2G: `Wrong policy decisions can be cancelled`

Retired SC judge AK Ganguly Monday asserted that the courts can certainly scrutinise and strike down policy decisions which are unconstitutional.

New Delhi: Rebutting criticism that the 2G
judgement was a case of judicial overreach, Justice AK Ganguly, who was on the two-member bench of the Supreme Court that cancelled 122 licences, Monday asserted that the courts
can certainly scrutinise and strike down policy decisions
which are unconstitutional.

"Under our Constitution, judicial review is one of its
basic features, and, in exercise of such judicial review, the
Court can certainly scrutinise and even strike down policy
decisions of the executive when such decisions are
unconstitutional," he said.

Ganguly, who retired on Thursday last, was reacting to
criticism by former Lok Sabha Speaker and noted lawyer Somnath
Chatterjee that courts cannot interfere with executive
policies and decisions, even by justifying that larger public
interest is involved.

"The criticism of Mr Chatterjee that Court cannot
interfere with the executive policies and decisions even in
larger public interest and, by doing so, the Court assumes
that it is above the Constitution is really startling,"
Justice Ganguly said in an article in a Kolkata newspaper (The
Telegraph).

Justice Ganguly said the right to criticise a judgement
is virtually part of one`s freedom of speech guaranteed under
the Constitution.

"Justice, on principle, is also not a cloistered virtue
but the basis of criticism at times becomes very interesting.
The criticism of 2G judgements by Mr Somnath Chatterjee,
ex-Speaker, the Lok Sabha, and a leading lawyer of this
country, is equally interesting," he said.

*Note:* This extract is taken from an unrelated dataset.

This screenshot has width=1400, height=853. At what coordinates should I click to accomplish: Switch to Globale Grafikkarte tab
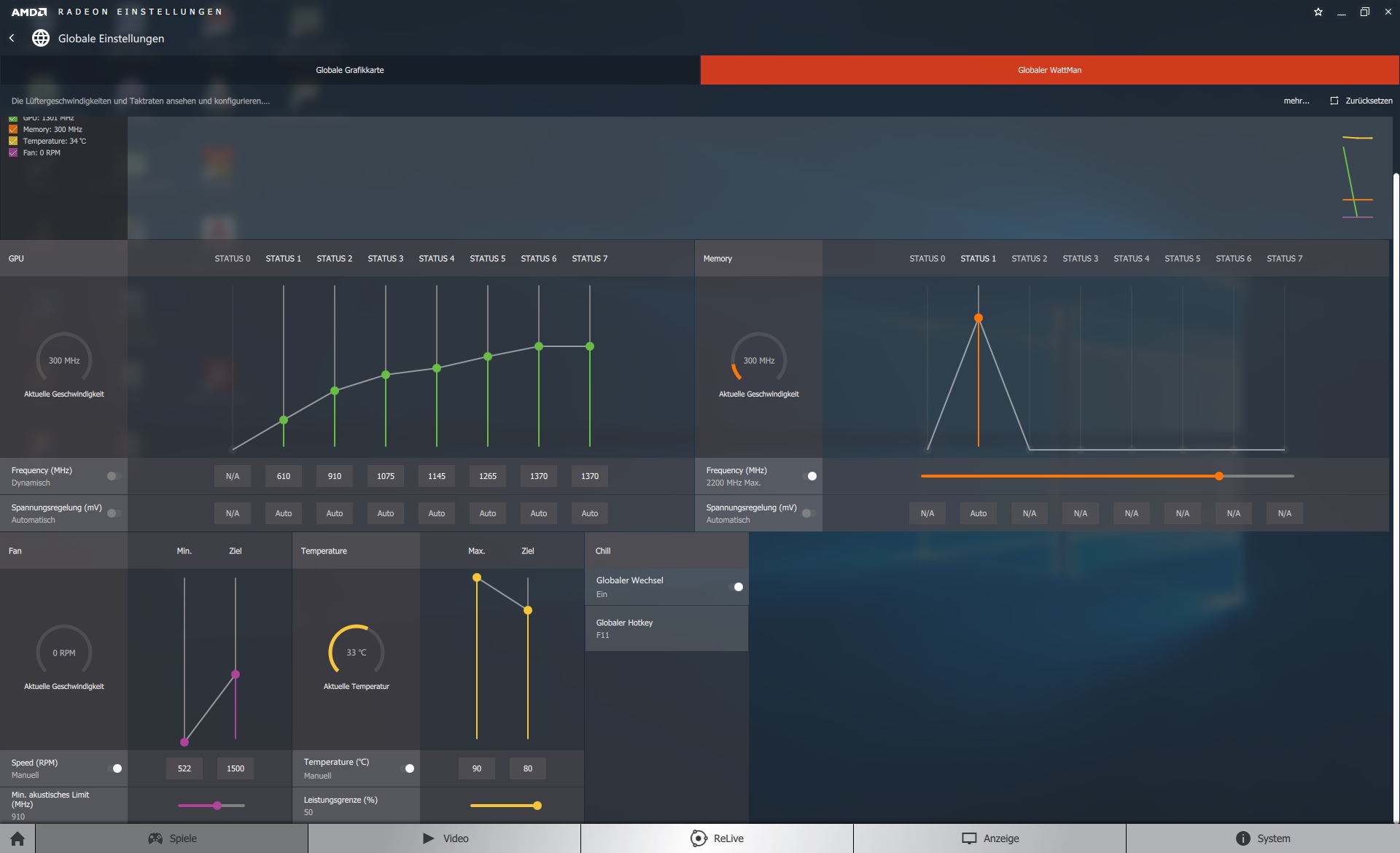pyautogui.click(x=350, y=70)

Noting that he has the "greatest of respect" for
Chatterjee, he said he can assure the former Speaker on behalf
of the bench that the judgement was not delivered "either out
of temptation or out of any desire to appropriate executive
powers."

"The judgement was rendered in clear discharge of duty by
the Court....This is the plainest duty of the court under the
Constitution and in discharging such duties, Court does not
act above the Constitution but acts in accordance with it," he
said.

Recalling a few decisions taken by the country`s railway
administration to dismiss a large number of employees who were
on strike in 1970s, Justice Ganguly said Chatterjee challenged
those decisions in Calcutta High Court on behalf of the
employees.

"As a junior lawyer, I along with other learned lawyers
assisted him. I am sure Mr Chatterjee remembers that the Court
interfered and many of the orders of the executive authorities
taken as a policy decision were reversed and the employees got
back their jobs," he said in the article.
Justice Ganguly also said at a reception given to him by
the Indian Bar Association in Delhi Chatterjee publicly
applauded the judicial intervention by Calcutta High Court.

"You cannot possibly adopt double standards to criticise
Court`s orders. In view of my profound respect for Mr
Chatterjee`s legal acumen, I am a little disappointed at the
logic of his criticism of 2G case," he said.